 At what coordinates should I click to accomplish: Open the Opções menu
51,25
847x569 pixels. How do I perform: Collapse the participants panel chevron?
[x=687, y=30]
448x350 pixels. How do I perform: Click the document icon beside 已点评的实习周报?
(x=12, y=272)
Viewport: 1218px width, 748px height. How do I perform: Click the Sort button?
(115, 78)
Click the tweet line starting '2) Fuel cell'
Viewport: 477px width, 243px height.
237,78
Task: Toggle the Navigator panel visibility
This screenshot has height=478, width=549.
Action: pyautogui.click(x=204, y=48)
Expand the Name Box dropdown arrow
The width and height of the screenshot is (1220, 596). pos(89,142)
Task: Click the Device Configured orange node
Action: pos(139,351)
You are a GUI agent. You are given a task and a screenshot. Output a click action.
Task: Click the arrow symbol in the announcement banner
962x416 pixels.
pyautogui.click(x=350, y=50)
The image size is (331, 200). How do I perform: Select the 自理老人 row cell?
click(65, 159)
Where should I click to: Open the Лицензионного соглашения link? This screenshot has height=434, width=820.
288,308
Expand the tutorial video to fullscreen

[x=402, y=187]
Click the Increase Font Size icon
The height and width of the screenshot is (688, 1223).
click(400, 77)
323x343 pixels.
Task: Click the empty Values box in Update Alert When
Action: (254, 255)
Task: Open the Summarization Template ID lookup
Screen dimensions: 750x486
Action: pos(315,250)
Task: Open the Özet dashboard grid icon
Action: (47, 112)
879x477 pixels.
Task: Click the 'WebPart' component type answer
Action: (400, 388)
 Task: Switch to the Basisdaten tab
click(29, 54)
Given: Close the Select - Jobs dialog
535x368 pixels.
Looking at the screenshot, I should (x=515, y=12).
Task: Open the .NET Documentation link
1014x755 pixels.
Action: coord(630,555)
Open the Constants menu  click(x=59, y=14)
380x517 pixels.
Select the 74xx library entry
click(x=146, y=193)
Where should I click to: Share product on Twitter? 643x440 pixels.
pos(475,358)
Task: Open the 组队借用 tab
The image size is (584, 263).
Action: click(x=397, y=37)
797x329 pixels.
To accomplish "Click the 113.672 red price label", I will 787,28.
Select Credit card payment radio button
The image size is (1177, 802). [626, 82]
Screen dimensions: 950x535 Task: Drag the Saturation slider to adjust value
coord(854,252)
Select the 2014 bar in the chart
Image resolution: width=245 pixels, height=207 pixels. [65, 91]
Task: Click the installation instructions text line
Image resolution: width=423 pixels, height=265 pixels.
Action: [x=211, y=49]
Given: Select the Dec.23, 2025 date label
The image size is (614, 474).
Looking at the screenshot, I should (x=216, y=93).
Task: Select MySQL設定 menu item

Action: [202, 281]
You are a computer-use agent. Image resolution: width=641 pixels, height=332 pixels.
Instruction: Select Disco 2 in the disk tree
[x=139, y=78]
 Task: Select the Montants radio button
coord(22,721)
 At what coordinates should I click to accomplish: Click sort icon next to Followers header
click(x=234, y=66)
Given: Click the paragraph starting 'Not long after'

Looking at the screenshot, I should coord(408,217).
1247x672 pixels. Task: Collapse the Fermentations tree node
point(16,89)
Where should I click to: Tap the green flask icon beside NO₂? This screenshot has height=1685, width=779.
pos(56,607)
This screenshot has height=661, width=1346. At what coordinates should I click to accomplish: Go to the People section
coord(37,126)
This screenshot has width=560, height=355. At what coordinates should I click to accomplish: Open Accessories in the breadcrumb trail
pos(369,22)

===

> **TASK TO CARRY OUT**
Give back every line from the beginning of the records through the line holding "Task: Open the Summarization", exactly as it reads, and leave out the rest.

> **SOLUTION**
 At what coordinates should I click to accomplish: Open the Opções menu
51,25
847x569 pixels. How do I perform: Collapse the participants panel chevron?
[x=687, y=30]
448x350 pixels. How do I perform: Click the document icon beside 已点评的实习周报?
(x=12, y=272)
Viewport: 1218px width, 748px height. How do I perform: Click the Sort button?
(115, 78)
Click the tweet line starting '2) Fuel cell'
Viewport: 477px width, 243px height.
237,78
Task: Toggle the Navigator panel visibility
This screenshot has height=478, width=549.
Action: pyautogui.click(x=204, y=48)
Expand the Name Box dropdown arrow
The width and height of the screenshot is (1220, 596). pos(89,142)
Task: Click the Device Configured orange node
Action: pos(139,351)
You are a GUI agent. You are given a task and a screenshot. Output a click action.
Task: Click the arrow symbol in the announcement banner
962x416 pixels.
pyautogui.click(x=350, y=50)
The image size is (331, 200). How do I perform: Select the 自理老人 row cell?
click(65, 159)
Where should I click to: Open the Лицензионного соглашения link? This screenshot has height=434, width=820.
288,308
Expand the tutorial video to fullscreen

[x=402, y=187]
Click the Increase Font Size icon
The height and width of the screenshot is (688, 1223).
click(400, 77)
323x343 pixels.
Task: Click the empty Values box in Update Alert When
Action: (254, 255)
Task: Open the Summarization Template ID lookup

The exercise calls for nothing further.